Photon
Incredibly fast crawler designed for OSINT.
A fast Python web crawler built for OSINT that automatically extracts URLs, email addresses, API keys, JavaScript endpoints, subdomains, and DNS data from a target website.
Photon is a fast web crawler written in Python, built for OSINT (open-source intelligence gathering). You point it at a website, and it automatically follows links and collects information that might be useful for security research or reconnaissance.
The tool extracts a wide range of data during a crawl: URLs (both on the target site and linked externally), URLs that contain query parameters, email addresses and social media account references, files such as PDFs and images, API keys or authentication tokens left exposed in page source, JavaScript files and the API endpoints buried inside them, subdomain references, and DNS-related data. Results are saved in an organized folder structure and can also be exported as JSON.
A useful feature is the ability to pull historical URLs from archive.org using the --wayback option. This means Photon can start crawling a site using a list of pages that were captured in the past, which sometimes surfaces content that is no longer linked from the live site.
Several plugins extend the core functionality: one integrates with dnsdumpster for DNS data, another connects to the wayback machine, and an exporter handles formatted output. The tool can also be run inside a Docker container if you prefer not to install its dependencies directly.
Photon can be configured in detail: you can set timeouts, add artificial delays between requests, provide starting seed URLs, or filter out URLs that match a pattern you want to skip.
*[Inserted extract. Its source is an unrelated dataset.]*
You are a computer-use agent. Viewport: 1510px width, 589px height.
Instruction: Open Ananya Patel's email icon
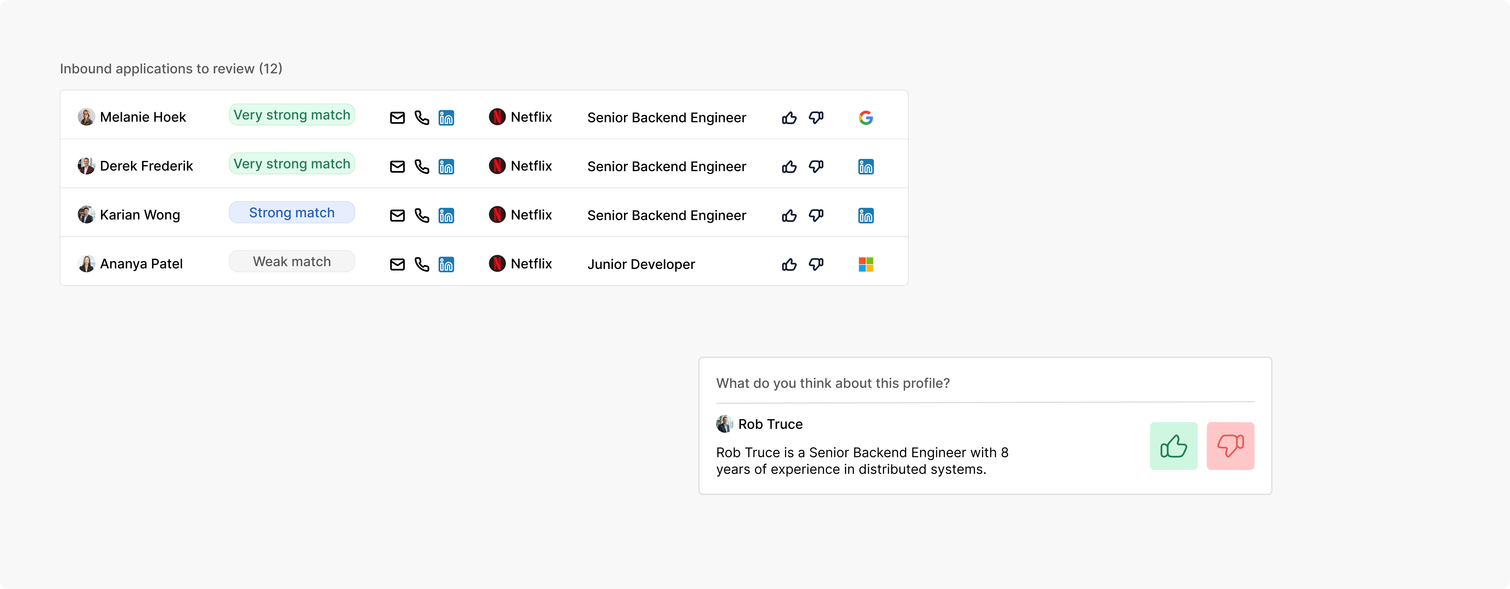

The project is licensed under GPL v3.
Where it fits
- Crawl a target website to automatically collect all email addresses and external links for OSINT research.
- Use the --wayback option to pull historical URLs from archive.org and find pages no longer linked on the live site.
- Scan JavaScript files on a site to extract hidden API endpoints and exposed authentication tokens.
- Run Photon in Docker to collect DNS and subdomain data from a target domain without installing dependencies.